“Continental Airlines CEO saying in a filing with the Security Exchange Commission that he will forgo his annual salary and the shares have been rallying over the past hour.” — Fox Business Network 1/4/2010
On Monday, the first official day of his tenure as CEO of Continental Airlines (CAL), Jeffrey Smisek announced that he will take not a penny in compensation (neither salary nor bonuses) until the airline can manage to turn a profit for a full fiscal year. In his letter to employees he said, “…the tone for any business is set from the top.” Smisek was promoted from his role as President and COO after his predecessor Lawrence Kellner was lured away by a private equity firm called Emerald Creek Group. The move signals to the market and investors that the top man is willing to personally sacrifice in order to do what is best for the company and its shareholders. The airliner’s stock took flight yesterday after the announcement more than 5%, and that performance has continued today as the company announced better than expected results from December.

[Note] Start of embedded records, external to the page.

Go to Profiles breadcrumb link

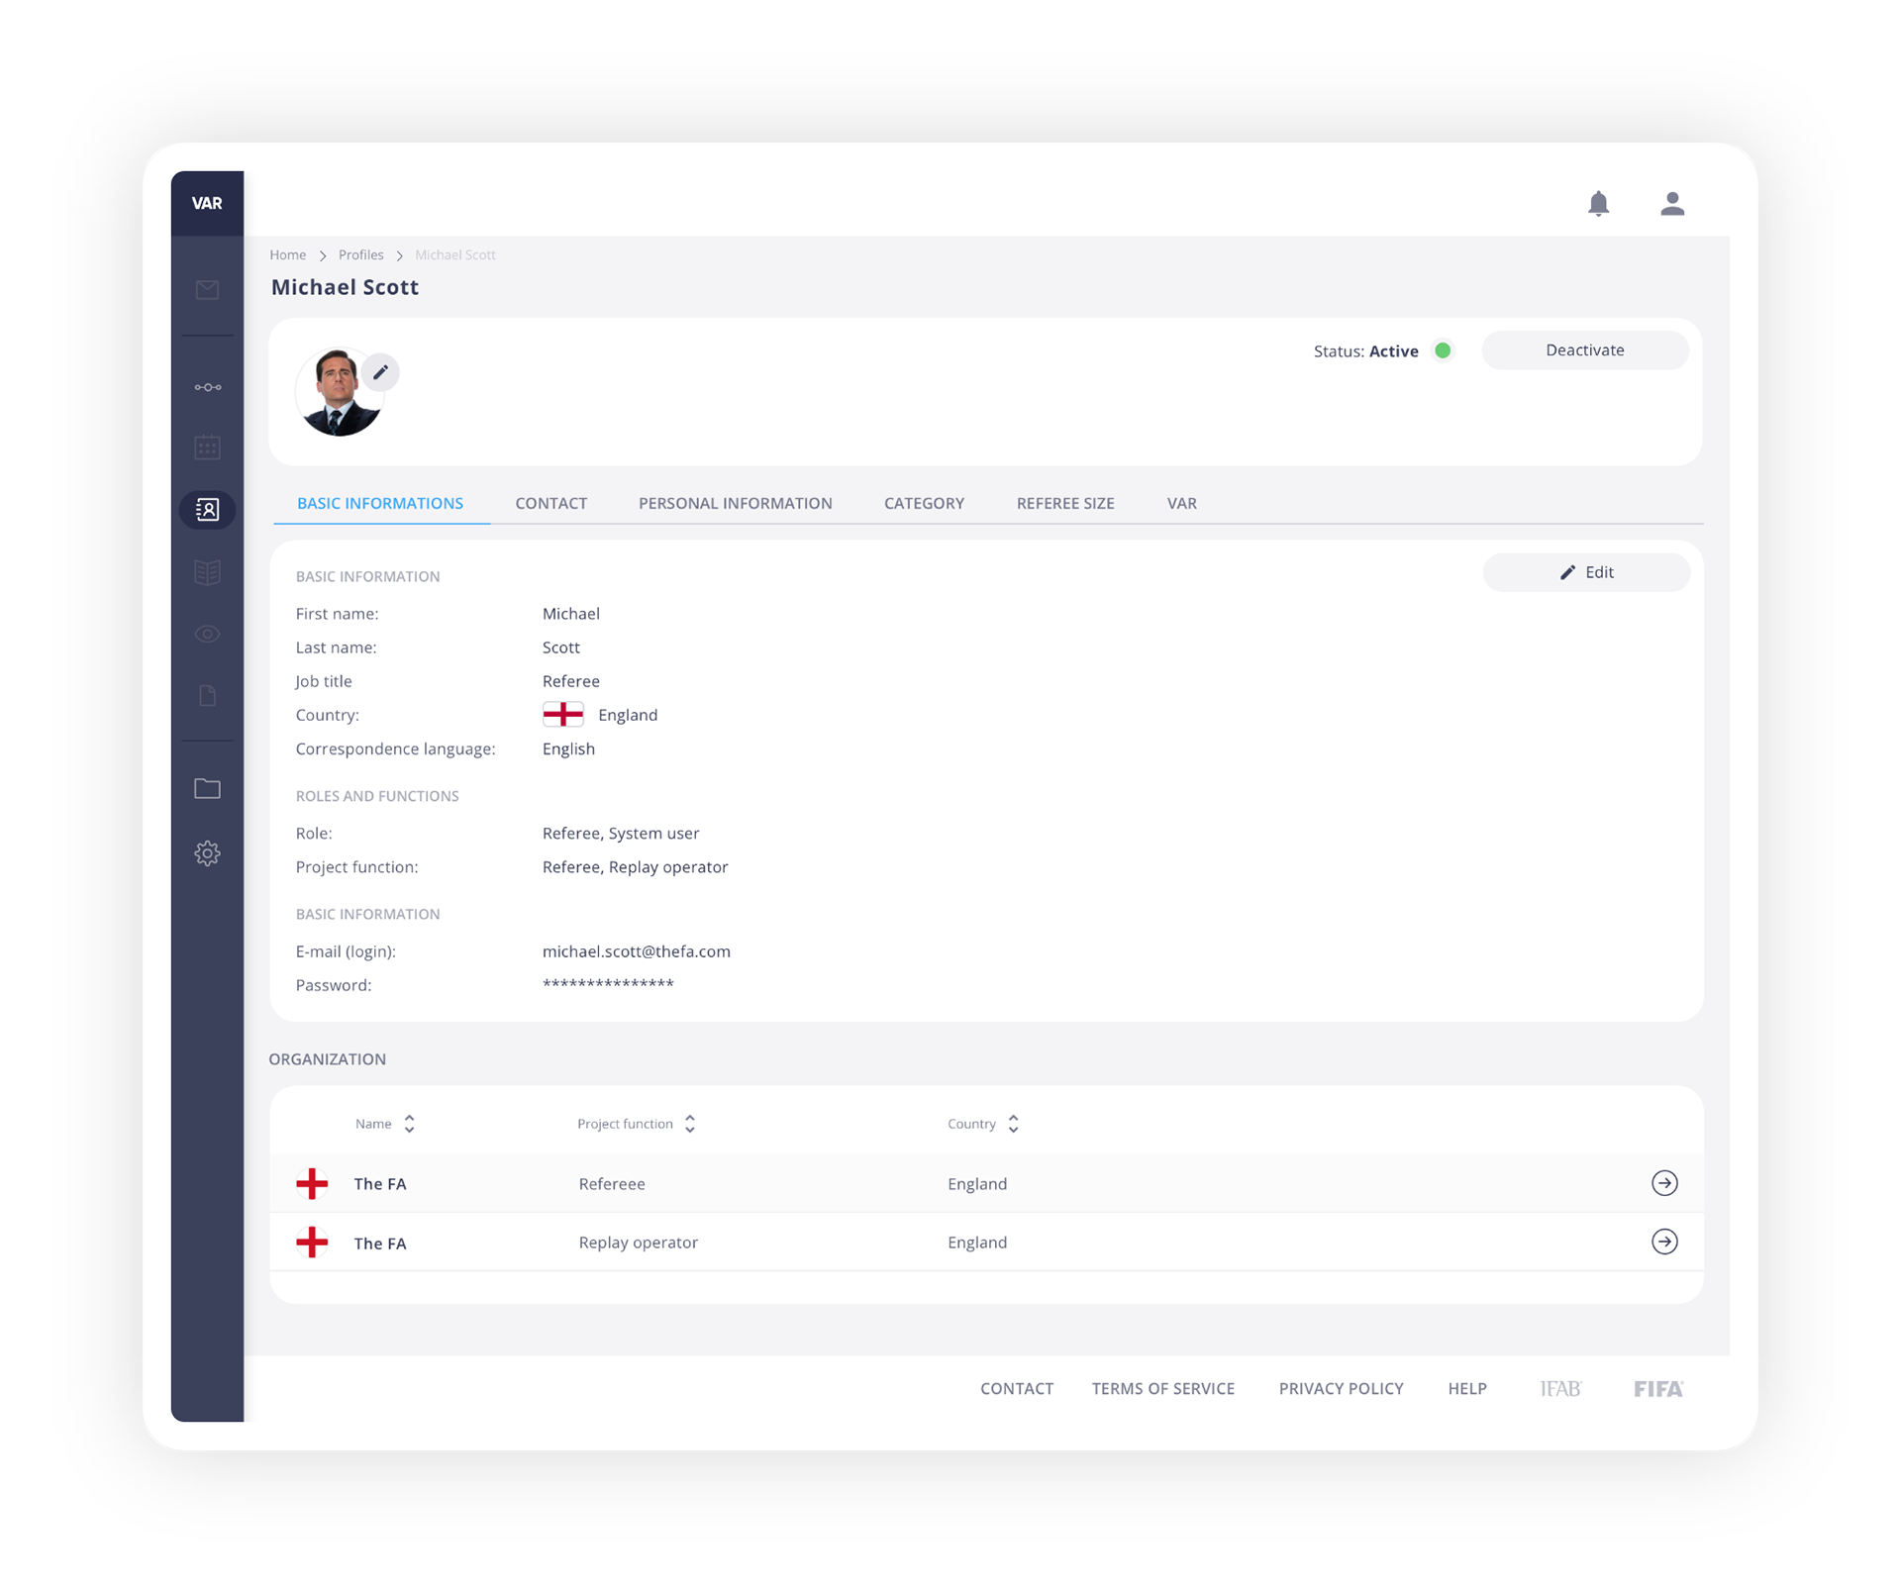tap(360, 255)
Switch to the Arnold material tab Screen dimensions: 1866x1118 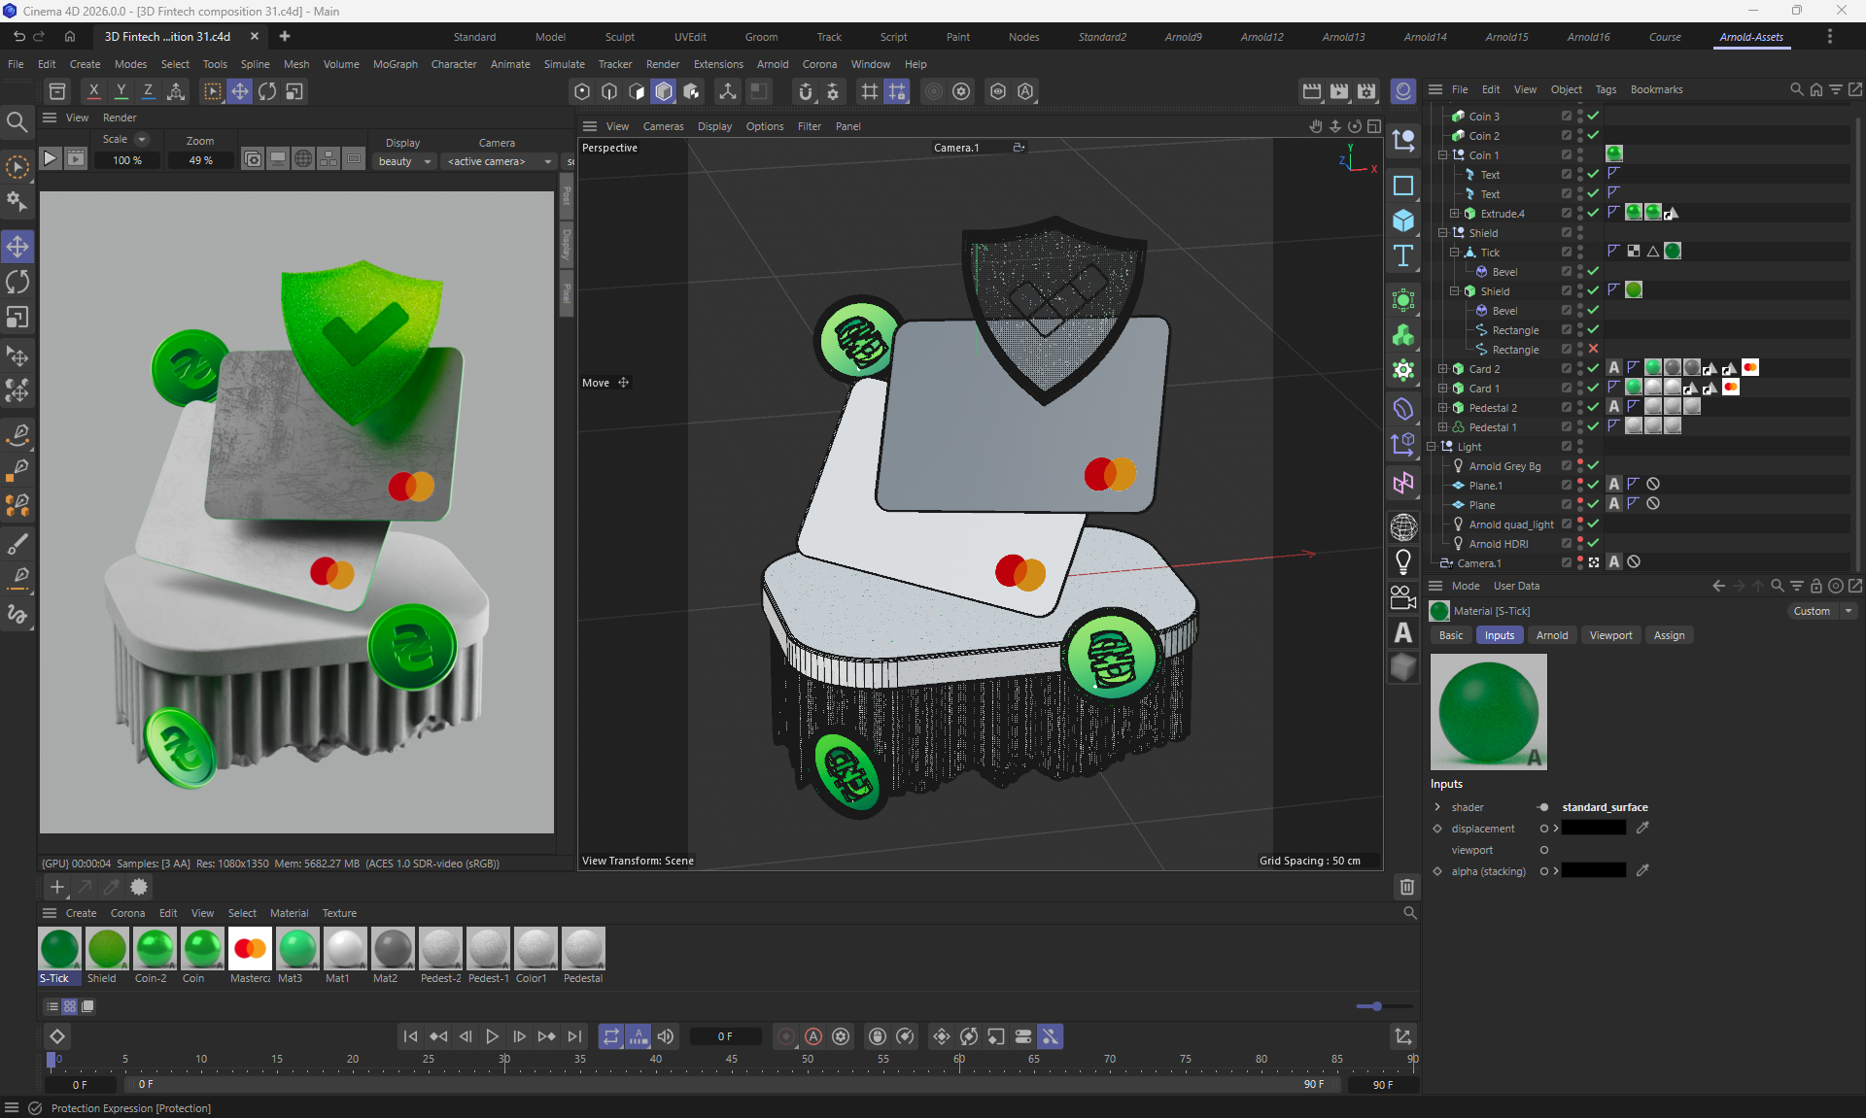point(1551,635)
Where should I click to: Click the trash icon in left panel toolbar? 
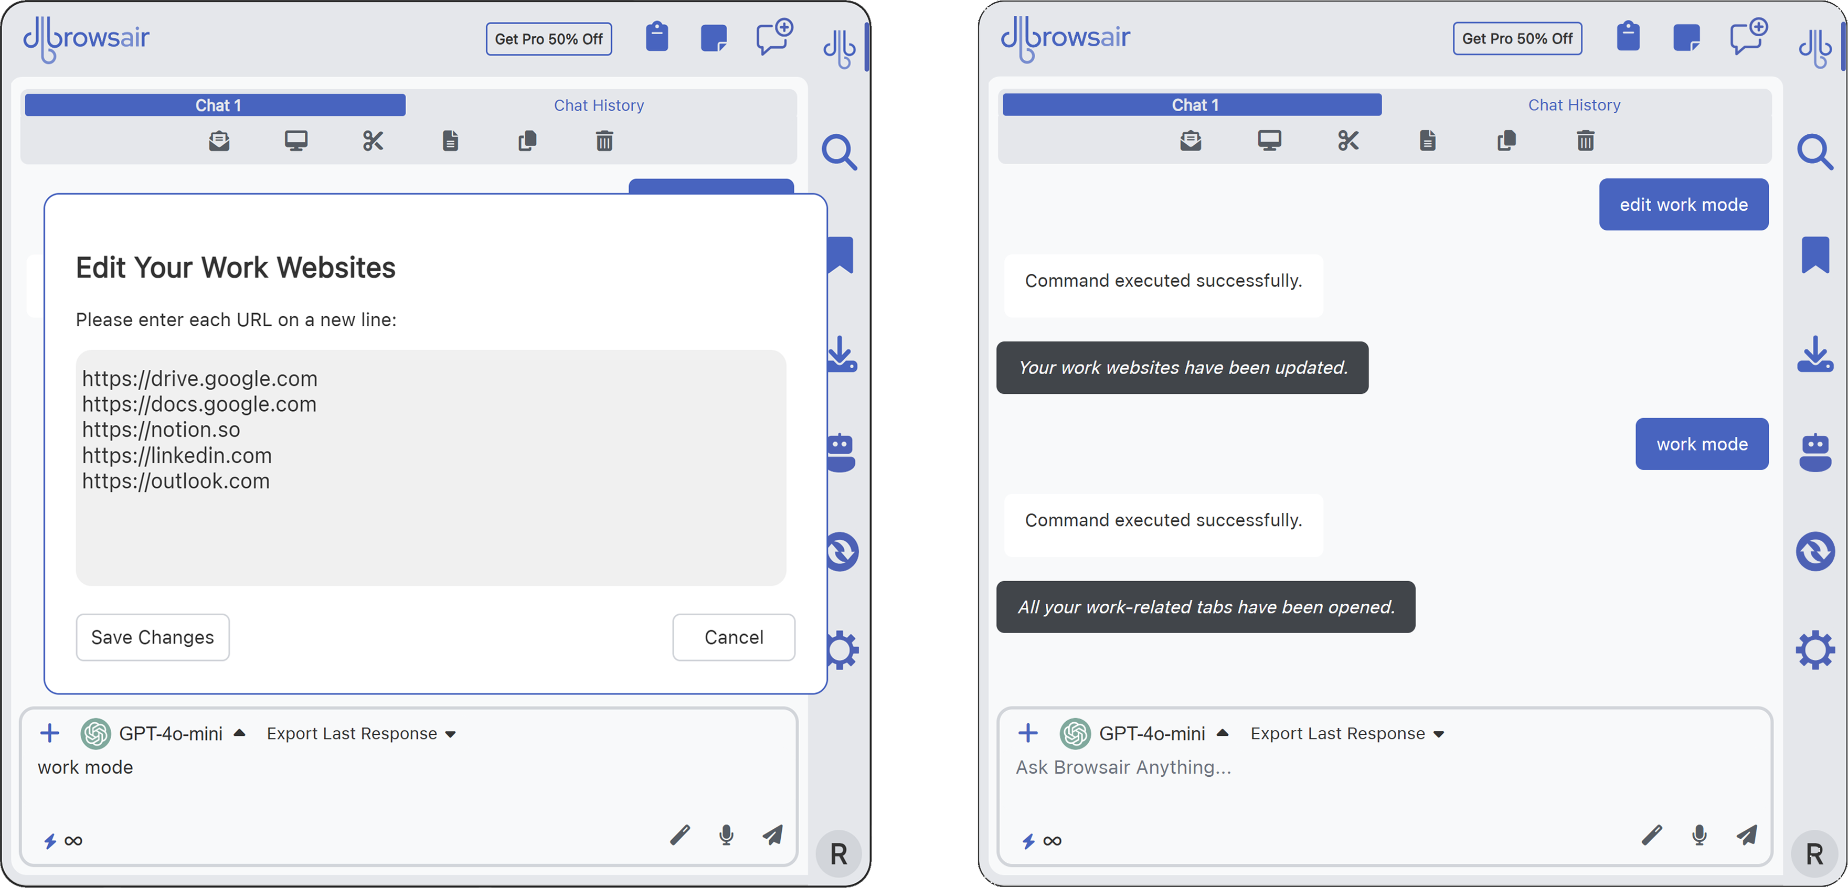tap(604, 141)
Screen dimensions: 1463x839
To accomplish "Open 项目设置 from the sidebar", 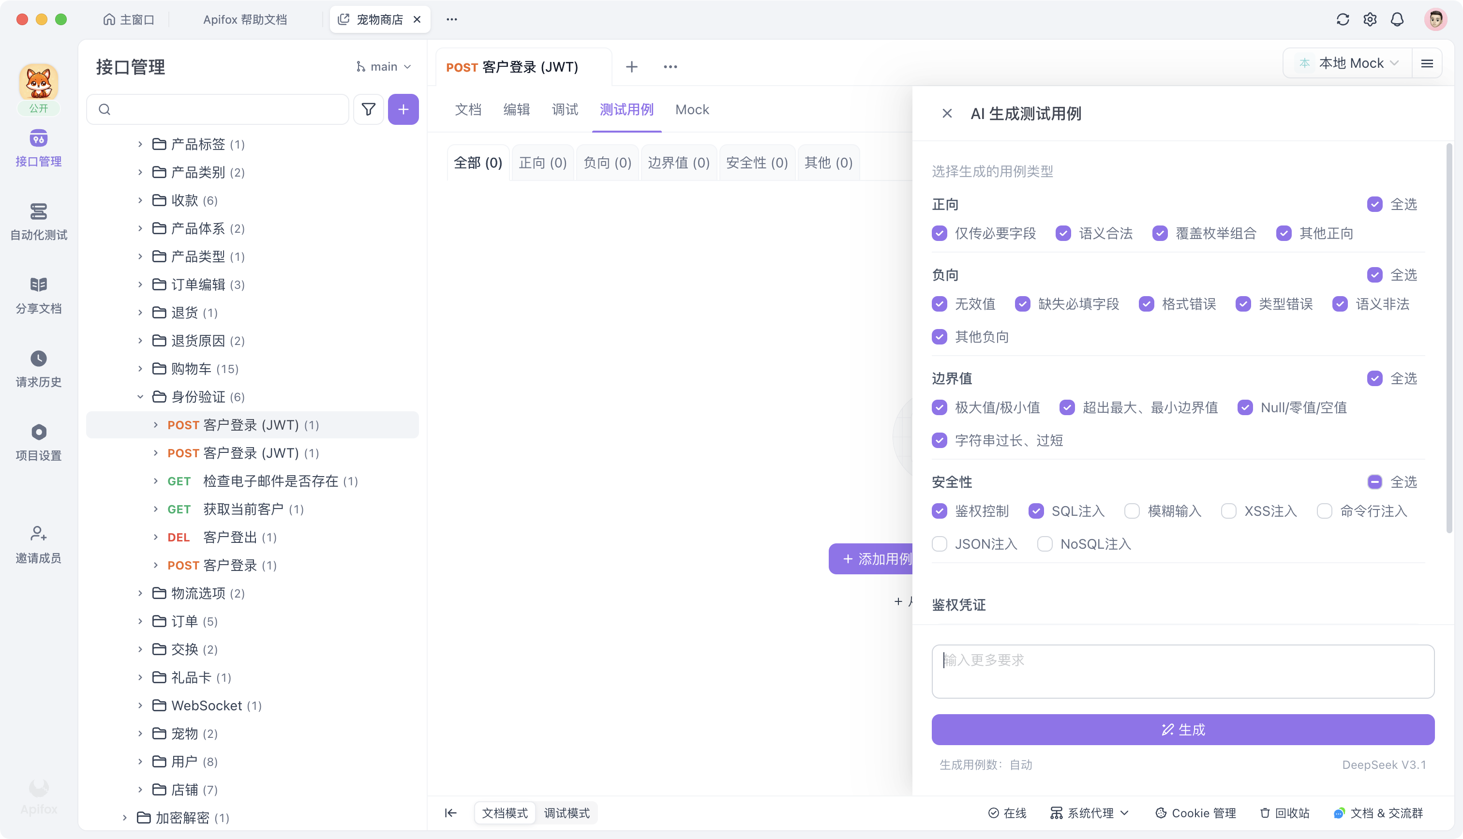I will 38,442.
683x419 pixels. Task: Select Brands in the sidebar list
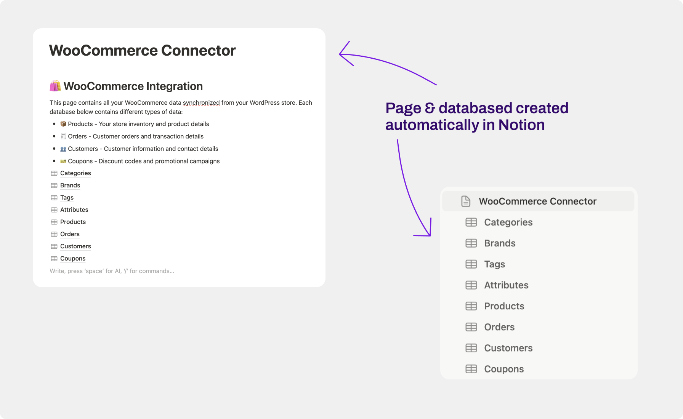[x=500, y=243]
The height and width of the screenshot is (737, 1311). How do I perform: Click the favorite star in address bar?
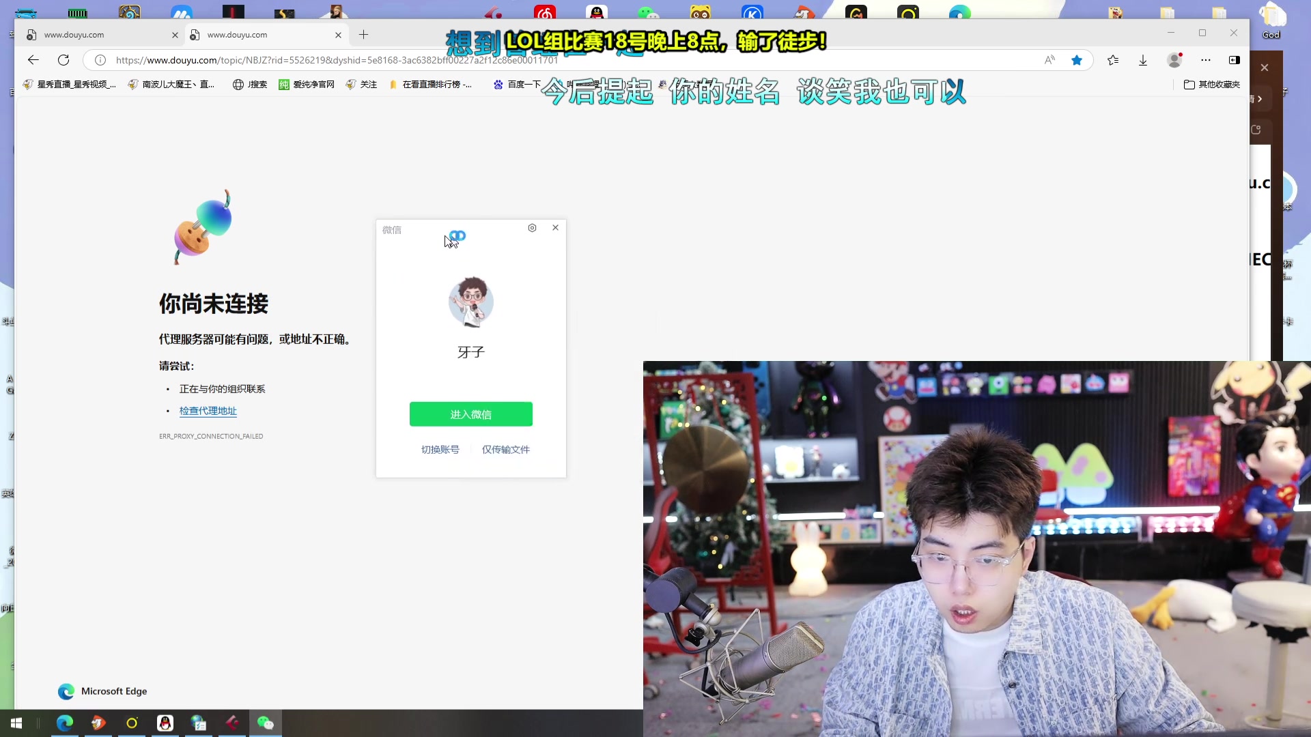(1077, 60)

In December, Continental increased traffic by 6% from a year ago, and capacity increased by 2.1%. Analysts have been expecting a rebound to the industry after a very turbulent couple of years where airlines have contented with everything from extremely high fuel prices to lower consumer and business travel demand. Meanwhile, Continental at least appears to be headed in the right direction as consensus revenue estimates call for an increase of 8.6% in fiscal 2010 which has just begun. The increased revenue in combination with cost cutting the airline has accomplished during the difficult times–the analysts contend–should enable the company to swing to a profit of around $1.36 per share in 2010. Analysts’ projections are always subject to change and there is no guarantee of profits but it is certainly a step in the right direction. A return to profitability should be a goal shared by Smisek, CAL employees, and CAL stakeholders.
Although analysts are predicting a profit in fiscal 2010 that does not mean it will be easy. New security threats over the holidays have reminded many flyers of the dangers presented by terrorism. Furthermore, crude oil futures have crept up above $80 per barrel nearing 52-week highs and any further rise would put unwelcome pressure on airlines. Of course, Smisek knows it will be no small task in returning the nation’s fourth-largest airliner back into the black as airlines have struggled mightily in recent years for a number of reasons. One estimate pegged the industry’s losses at $49 billion since the tragic events of September 11th, 2001. Interestingly, Smisek noted in his statement that Continental only accounts for $1 billion of those losses.
Continental stock is trading about 12% higher on the December traffic results, and we applaud Smisek for the example he has set forth in an industry where the relationship between management and labor is strained to say the least. At this point, Smisek has the company headed in the right direction, but we are maintaining our rating of Overvalued at the current price level. Our methodology generally avoids stocks that are not profitable, and buying a stock counting on profits in the future is a risk we are not advising. As an investor, we think there are many more attractively valued stocks in this market, especially if you missed the run-up today.